**The problem**
In the entries that follow, find the word "Sale" and report each line it is on.

:::::

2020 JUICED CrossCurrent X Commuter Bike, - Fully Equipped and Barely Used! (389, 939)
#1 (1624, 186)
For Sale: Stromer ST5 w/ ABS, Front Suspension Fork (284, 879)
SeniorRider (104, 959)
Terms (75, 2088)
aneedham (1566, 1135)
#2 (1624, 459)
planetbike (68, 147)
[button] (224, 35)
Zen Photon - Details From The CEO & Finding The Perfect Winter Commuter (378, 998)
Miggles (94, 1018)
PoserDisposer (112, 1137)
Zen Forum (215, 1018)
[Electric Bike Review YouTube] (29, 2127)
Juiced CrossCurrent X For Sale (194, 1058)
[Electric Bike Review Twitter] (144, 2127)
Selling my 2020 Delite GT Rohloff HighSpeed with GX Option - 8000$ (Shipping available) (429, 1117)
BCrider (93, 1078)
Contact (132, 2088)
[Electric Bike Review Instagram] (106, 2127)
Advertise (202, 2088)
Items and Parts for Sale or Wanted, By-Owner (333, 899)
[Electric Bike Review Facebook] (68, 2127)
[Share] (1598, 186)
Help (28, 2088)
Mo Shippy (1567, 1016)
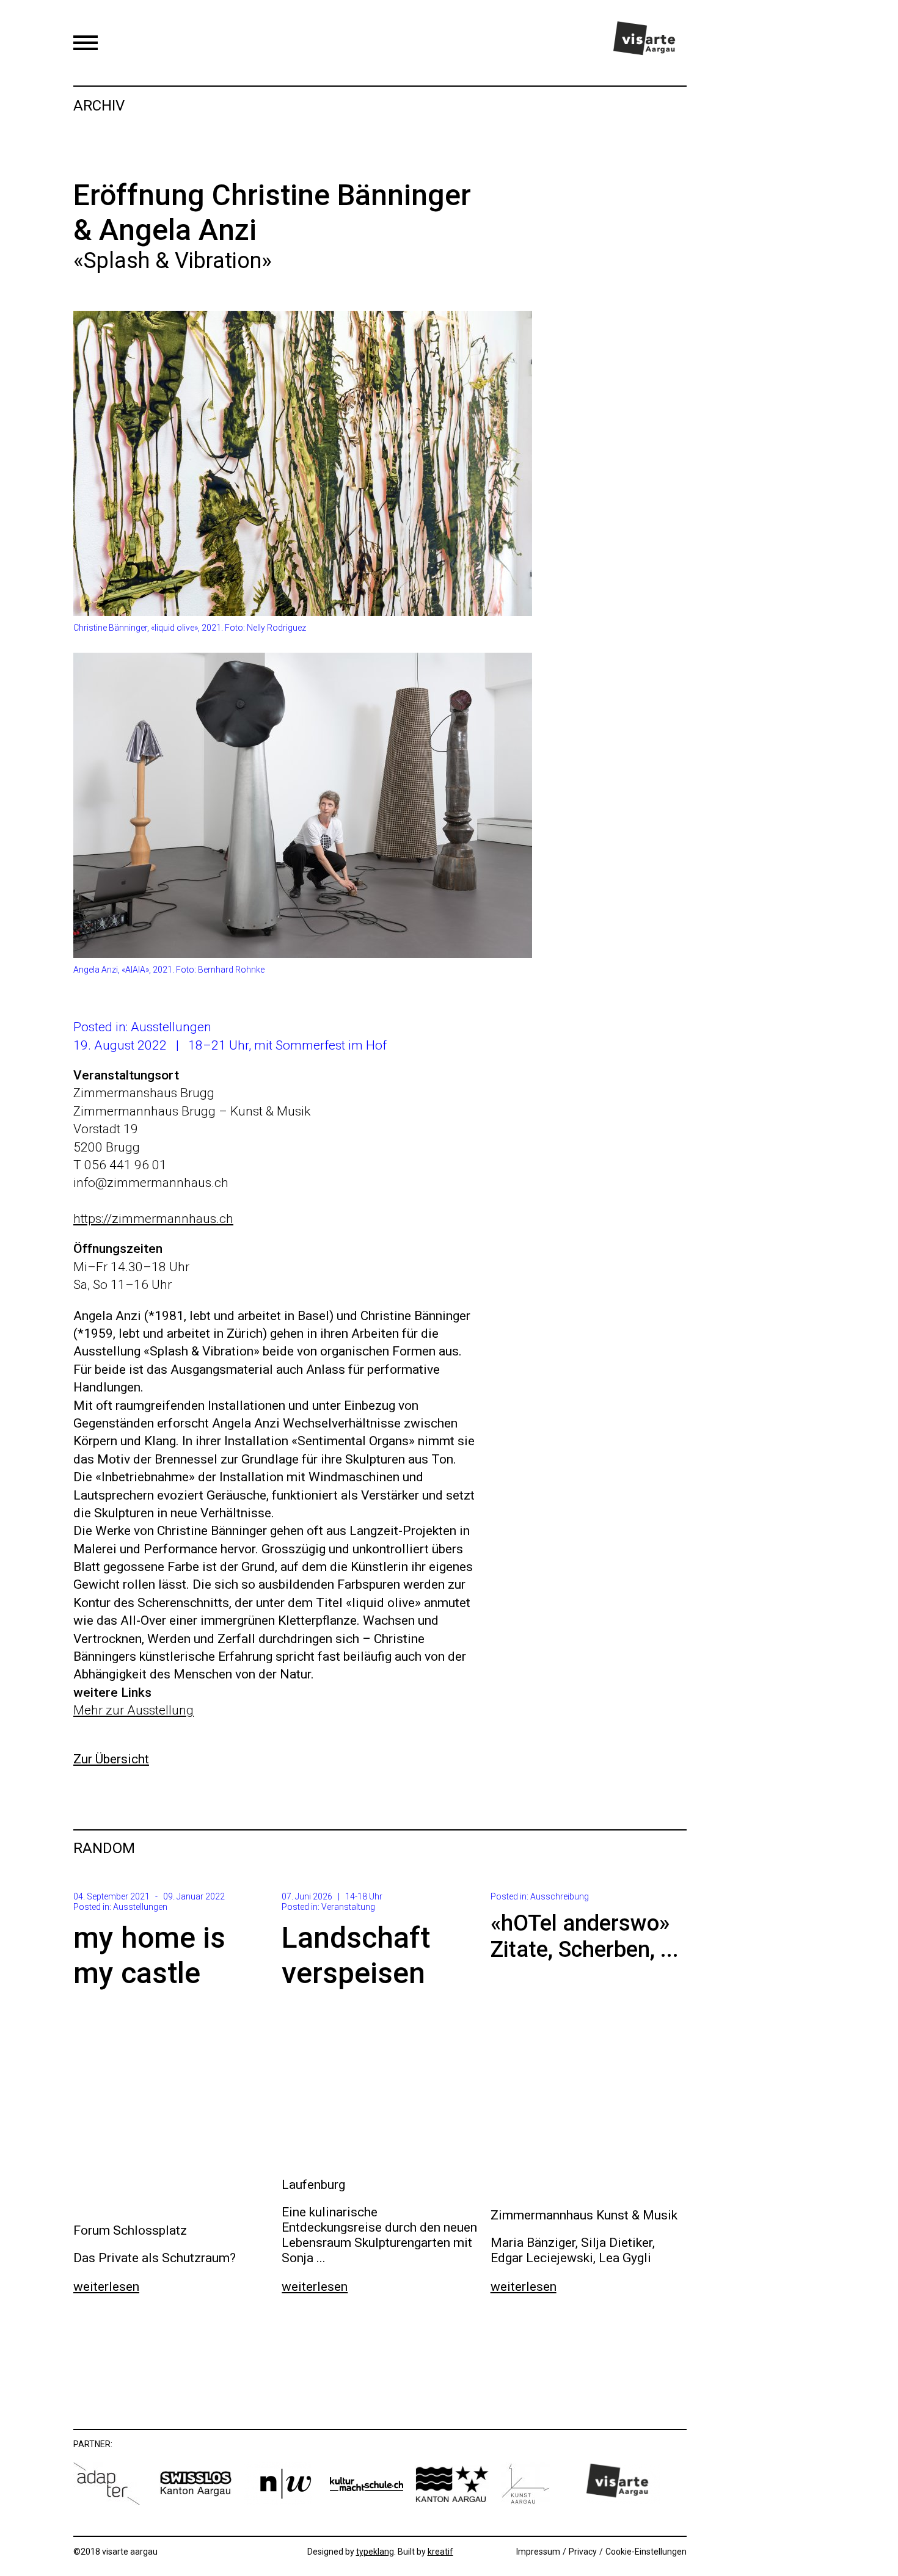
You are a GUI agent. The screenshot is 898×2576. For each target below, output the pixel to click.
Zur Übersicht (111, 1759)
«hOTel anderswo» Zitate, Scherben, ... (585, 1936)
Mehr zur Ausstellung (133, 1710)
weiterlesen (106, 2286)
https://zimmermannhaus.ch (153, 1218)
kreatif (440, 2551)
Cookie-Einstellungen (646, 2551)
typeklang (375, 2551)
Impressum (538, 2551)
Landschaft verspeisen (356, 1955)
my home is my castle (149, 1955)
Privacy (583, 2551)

:::::

**Task output**
For Sale: Stromer ST5 w/ ABS, Front Suspension Fork (284, 879)
Juiced CrossCurrent X For Sale (194, 1058)
Items and Parts for Sale or Wanted, By-Owner (333, 899)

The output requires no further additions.